Give back an exact copy of the lines in the records below, from the line that has "Click the Groups icon in navigation" through the line that has "Given: Click the reply", and nothing besides.

### Given data
++++
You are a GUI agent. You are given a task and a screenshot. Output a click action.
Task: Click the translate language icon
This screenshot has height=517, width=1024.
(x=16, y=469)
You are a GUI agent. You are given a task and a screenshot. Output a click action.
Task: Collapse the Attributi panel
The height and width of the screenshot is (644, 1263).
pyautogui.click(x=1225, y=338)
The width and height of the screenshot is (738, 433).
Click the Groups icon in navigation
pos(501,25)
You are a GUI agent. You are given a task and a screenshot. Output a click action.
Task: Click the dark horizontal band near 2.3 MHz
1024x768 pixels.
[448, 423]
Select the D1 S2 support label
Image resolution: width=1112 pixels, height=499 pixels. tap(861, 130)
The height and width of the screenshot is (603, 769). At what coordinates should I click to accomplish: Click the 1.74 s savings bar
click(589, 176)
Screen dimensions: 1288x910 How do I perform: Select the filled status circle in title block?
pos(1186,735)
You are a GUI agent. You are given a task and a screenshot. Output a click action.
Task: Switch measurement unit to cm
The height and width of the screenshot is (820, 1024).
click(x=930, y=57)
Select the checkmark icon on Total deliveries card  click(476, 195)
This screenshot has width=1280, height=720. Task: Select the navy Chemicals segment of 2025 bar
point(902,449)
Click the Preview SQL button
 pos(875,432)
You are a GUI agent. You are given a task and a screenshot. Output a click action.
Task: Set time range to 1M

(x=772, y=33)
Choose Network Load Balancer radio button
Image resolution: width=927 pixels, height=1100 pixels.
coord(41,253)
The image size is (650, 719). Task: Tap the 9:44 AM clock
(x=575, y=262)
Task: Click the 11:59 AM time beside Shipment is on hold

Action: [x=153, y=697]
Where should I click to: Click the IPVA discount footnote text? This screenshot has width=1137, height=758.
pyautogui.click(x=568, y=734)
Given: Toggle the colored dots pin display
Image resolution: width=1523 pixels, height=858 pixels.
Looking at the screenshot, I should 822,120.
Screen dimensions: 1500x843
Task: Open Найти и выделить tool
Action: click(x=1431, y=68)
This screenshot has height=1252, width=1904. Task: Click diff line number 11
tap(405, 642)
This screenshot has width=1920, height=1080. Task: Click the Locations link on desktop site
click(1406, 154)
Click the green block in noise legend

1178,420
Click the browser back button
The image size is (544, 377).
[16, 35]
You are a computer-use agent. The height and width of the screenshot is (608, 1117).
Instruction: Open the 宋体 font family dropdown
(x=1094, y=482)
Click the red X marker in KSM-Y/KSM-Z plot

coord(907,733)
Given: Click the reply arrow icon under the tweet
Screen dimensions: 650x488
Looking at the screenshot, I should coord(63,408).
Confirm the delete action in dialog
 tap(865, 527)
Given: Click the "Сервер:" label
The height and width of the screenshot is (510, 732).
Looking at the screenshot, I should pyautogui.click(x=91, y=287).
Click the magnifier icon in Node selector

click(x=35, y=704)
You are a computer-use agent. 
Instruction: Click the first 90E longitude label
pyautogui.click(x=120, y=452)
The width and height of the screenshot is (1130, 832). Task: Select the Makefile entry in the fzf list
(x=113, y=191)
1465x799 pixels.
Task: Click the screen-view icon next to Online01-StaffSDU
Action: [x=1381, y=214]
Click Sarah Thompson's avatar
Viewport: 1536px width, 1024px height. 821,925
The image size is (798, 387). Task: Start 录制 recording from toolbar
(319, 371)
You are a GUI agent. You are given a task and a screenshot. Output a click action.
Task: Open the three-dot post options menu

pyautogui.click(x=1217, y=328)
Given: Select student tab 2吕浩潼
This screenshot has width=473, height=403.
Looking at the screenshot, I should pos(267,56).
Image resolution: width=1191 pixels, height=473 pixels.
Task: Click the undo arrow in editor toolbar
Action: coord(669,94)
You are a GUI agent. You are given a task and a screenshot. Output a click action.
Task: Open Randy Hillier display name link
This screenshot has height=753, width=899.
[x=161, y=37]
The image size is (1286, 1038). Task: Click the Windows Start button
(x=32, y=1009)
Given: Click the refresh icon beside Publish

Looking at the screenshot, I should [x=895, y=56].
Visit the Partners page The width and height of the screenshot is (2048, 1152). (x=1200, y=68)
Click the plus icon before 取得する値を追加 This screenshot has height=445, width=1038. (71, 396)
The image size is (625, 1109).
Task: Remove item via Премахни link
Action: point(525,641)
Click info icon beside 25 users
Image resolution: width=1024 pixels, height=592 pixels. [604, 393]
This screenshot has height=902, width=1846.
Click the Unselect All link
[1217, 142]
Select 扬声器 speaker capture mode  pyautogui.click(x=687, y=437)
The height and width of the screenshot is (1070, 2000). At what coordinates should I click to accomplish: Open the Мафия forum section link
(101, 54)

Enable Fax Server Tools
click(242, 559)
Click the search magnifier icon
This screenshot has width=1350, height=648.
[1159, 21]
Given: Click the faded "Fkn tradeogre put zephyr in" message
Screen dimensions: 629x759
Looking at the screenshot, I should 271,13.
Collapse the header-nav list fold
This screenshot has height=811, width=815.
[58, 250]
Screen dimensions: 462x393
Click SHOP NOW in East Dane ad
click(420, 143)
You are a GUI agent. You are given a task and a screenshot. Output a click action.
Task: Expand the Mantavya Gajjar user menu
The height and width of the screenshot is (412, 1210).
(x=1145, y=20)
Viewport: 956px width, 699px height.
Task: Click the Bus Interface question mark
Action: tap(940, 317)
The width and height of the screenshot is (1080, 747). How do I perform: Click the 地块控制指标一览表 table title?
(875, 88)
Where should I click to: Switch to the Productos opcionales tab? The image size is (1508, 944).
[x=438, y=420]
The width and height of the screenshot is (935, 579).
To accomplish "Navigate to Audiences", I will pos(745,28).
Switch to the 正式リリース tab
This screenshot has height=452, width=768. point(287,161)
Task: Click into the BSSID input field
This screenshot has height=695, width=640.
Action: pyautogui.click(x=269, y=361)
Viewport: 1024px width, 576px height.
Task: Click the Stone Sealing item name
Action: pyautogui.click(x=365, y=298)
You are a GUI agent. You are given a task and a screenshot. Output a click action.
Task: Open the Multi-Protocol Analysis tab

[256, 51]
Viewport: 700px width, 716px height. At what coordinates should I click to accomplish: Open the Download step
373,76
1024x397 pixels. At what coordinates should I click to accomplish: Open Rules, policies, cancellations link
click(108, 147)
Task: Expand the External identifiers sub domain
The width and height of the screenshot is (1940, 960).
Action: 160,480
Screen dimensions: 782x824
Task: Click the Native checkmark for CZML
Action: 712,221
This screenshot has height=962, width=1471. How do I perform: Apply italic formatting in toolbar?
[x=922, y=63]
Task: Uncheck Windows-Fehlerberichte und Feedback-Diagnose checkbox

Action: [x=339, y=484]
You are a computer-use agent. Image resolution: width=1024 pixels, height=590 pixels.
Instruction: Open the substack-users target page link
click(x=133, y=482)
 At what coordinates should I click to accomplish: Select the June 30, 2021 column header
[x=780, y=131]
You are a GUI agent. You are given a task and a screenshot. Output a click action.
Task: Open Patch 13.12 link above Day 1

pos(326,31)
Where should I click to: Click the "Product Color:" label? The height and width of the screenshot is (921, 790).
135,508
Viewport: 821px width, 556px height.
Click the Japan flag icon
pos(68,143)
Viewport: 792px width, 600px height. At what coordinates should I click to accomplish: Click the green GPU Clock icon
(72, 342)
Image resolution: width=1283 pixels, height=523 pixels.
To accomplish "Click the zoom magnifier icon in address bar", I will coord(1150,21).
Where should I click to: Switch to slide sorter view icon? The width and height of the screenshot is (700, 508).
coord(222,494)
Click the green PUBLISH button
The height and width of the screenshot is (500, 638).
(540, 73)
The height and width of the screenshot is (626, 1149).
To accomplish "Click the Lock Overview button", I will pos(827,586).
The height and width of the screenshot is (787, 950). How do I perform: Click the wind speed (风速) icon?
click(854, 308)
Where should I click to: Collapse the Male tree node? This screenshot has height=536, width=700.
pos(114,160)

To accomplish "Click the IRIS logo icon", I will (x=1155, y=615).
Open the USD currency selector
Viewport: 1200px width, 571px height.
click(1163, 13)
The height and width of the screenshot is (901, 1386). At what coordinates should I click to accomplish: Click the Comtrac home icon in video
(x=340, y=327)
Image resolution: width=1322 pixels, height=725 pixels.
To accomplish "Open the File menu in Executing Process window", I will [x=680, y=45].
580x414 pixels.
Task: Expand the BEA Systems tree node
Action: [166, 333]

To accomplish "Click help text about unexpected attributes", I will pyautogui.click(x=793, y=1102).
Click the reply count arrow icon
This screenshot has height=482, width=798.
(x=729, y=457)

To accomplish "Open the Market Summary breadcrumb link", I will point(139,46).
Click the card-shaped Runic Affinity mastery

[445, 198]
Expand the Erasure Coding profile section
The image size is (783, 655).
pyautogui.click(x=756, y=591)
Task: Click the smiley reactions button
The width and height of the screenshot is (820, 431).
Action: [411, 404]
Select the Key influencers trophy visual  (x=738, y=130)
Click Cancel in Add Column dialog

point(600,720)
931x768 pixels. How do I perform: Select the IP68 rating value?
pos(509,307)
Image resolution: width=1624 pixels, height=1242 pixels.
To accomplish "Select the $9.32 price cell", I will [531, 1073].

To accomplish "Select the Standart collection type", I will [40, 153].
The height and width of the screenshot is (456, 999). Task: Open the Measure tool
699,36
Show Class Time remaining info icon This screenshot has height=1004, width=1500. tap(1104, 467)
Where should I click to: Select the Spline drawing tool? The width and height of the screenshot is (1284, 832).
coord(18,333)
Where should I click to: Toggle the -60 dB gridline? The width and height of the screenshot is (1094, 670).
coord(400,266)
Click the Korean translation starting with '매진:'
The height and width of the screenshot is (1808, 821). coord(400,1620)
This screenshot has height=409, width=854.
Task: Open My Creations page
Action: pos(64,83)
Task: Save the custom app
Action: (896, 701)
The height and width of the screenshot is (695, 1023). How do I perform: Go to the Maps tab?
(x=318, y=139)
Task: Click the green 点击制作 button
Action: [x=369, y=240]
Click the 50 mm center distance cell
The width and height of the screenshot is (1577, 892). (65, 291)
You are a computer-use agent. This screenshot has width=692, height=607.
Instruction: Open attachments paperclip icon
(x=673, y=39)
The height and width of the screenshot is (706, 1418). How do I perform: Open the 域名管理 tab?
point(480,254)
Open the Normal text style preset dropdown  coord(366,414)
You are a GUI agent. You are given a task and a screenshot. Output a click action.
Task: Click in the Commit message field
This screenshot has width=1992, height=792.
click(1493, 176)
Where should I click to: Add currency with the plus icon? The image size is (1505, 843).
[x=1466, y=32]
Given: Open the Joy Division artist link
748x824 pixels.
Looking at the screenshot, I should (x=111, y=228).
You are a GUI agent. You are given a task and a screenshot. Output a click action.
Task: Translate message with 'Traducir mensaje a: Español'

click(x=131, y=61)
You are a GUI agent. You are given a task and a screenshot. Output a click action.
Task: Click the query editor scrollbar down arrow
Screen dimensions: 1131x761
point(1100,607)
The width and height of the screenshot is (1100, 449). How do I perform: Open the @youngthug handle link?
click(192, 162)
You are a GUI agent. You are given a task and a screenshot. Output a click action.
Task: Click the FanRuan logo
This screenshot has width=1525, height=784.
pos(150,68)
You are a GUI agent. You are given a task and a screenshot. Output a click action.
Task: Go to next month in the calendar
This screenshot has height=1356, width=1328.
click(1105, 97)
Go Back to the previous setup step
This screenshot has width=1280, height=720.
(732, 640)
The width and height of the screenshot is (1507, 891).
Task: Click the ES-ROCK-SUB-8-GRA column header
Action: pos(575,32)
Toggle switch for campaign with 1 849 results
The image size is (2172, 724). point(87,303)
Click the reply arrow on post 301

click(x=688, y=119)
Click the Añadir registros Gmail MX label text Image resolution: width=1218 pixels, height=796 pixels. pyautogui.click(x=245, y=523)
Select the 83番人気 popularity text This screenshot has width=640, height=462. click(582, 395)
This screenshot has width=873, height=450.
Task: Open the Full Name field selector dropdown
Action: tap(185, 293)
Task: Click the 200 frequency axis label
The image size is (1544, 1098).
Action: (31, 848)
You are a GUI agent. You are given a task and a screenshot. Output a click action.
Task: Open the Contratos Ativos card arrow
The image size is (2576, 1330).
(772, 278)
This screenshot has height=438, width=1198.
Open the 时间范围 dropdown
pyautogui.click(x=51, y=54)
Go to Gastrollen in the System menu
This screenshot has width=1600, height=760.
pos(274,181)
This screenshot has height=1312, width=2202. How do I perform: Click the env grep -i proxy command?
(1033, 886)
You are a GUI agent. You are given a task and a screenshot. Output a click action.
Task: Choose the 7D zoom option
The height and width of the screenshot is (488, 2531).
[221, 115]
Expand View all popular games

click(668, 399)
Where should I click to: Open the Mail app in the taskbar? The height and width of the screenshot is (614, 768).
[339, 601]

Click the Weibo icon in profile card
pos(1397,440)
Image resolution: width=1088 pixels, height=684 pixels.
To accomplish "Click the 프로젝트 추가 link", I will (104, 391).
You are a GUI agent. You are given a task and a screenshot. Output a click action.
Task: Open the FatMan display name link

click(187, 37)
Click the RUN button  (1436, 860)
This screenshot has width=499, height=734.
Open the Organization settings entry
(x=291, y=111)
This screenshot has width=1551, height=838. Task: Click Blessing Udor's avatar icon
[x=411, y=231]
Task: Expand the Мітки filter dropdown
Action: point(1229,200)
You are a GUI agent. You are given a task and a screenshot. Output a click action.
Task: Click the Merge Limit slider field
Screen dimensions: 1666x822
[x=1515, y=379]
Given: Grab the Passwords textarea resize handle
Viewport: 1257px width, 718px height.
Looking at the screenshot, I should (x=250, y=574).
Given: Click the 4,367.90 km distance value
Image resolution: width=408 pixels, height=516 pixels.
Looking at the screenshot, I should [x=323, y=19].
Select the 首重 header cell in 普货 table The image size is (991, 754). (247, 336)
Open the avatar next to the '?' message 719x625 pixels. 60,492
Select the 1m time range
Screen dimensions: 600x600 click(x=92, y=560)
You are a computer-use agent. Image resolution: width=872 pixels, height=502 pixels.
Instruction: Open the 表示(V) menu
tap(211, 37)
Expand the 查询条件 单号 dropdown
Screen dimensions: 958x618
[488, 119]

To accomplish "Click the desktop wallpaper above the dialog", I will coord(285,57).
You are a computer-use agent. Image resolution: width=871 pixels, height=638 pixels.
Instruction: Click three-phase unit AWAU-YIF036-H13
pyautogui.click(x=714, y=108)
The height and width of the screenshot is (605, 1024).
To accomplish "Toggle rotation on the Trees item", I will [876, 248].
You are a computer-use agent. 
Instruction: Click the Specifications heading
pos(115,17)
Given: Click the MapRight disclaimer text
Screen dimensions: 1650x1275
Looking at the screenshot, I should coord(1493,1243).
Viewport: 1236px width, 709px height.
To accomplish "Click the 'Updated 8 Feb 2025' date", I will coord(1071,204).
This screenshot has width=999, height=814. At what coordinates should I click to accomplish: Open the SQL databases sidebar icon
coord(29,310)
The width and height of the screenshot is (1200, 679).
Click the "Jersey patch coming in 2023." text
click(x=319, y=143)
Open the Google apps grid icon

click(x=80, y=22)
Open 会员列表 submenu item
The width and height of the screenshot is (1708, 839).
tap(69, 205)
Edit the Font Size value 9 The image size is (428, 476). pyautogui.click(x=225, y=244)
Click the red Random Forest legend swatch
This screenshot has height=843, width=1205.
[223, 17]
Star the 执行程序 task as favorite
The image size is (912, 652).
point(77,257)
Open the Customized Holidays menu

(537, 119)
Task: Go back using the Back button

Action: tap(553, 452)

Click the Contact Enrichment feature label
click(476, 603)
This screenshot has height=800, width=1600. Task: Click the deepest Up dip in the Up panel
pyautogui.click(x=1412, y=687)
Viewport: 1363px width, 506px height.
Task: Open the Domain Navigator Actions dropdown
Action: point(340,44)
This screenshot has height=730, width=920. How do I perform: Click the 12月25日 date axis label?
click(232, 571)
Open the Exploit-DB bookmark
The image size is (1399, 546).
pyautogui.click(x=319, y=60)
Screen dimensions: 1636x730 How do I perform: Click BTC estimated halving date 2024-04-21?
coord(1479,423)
++++
### Result of this task
Click the Groups icon in navigation
pos(501,25)
You are a GUI agent. You are given a task and a screenshot. Output a click action.
Task: Click the dark horizontal band near 2.3 MHz
1024x768 pixels.
[448, 423]
Select the D1 S2 support label
Image resolution: width=1112 pixels, height=499 pixels. tap(861, 130)
The height and width of the screenshot is (603, 769). At what coordinates should I click to accomplish: Click the 1.74 s savings bar
click(589, 176)
Screen dimensions: 1288x910 How do I perform: Select the filled status circle in title block?
pos(1186,735)
You are a GUI agent. You are given a task and a screenshot. Output a click action.
Task: Switch measurement unit to cm
The height and width of the screenshot is (820, 1024).
click(x=930, y=57)
Select the checkmark icon on Total deliveries card  click(476, 195)
This screenshot has width=1280, height=720. Task: Select the navy Chemicals segment of 2025 bar
point(902,449)
Click the Preview SQL button
 pos(875,432)
You are a GUI agent. You are given a task and a screenshot. Output a click action.
Task: Set time range to 1M

(x=772, y=33)
Choose Network Load Balancer radio button
Image resolution: width=927 pixels, height=1100 pixels.
coord(41,253)
The image size is (650, 719). Task: Tap the 9:44 AM clock
(x=575, y=262)
Task: Click the 11:59 AM time beside Shipment is on hold

Action: [x=153, y=697]
Where should I click to: Click the IPVA discount footnote text? This screenshot has width=1137, height=758.
pyautogui.click(x=568, y=734)
Given: Toggle the colored dots pin display
Image resolution: width=1523 pixels, height=858 pixels.
Looking at the screenshot, I should 822,120.
Screen dimensions: 1500x843
Task: Open Найти и выделить tool
Action: click(x=1431, y=68)
This screenshot has height=1252, width=1904. Task: Click diff line number 11
tap(405, 642)
This screenshot has width=1920, height=1080. Task: Click the Locations link on desktop site
click(1406, 154)
Click the green block in noise legend

1178,420
Click the browser back button
The image size is (544, 377).
[16, 35]
You are a computer-use agent. The height and width of the screenshot is (608, 1117).
Instruction: Open the 宋体 font family dropdown
(x=1094, y=482)
Click the red X marker in KSM-Y/KSM-Z plot

coord(907,733)
Given: Click the reply arrow icon under the tweet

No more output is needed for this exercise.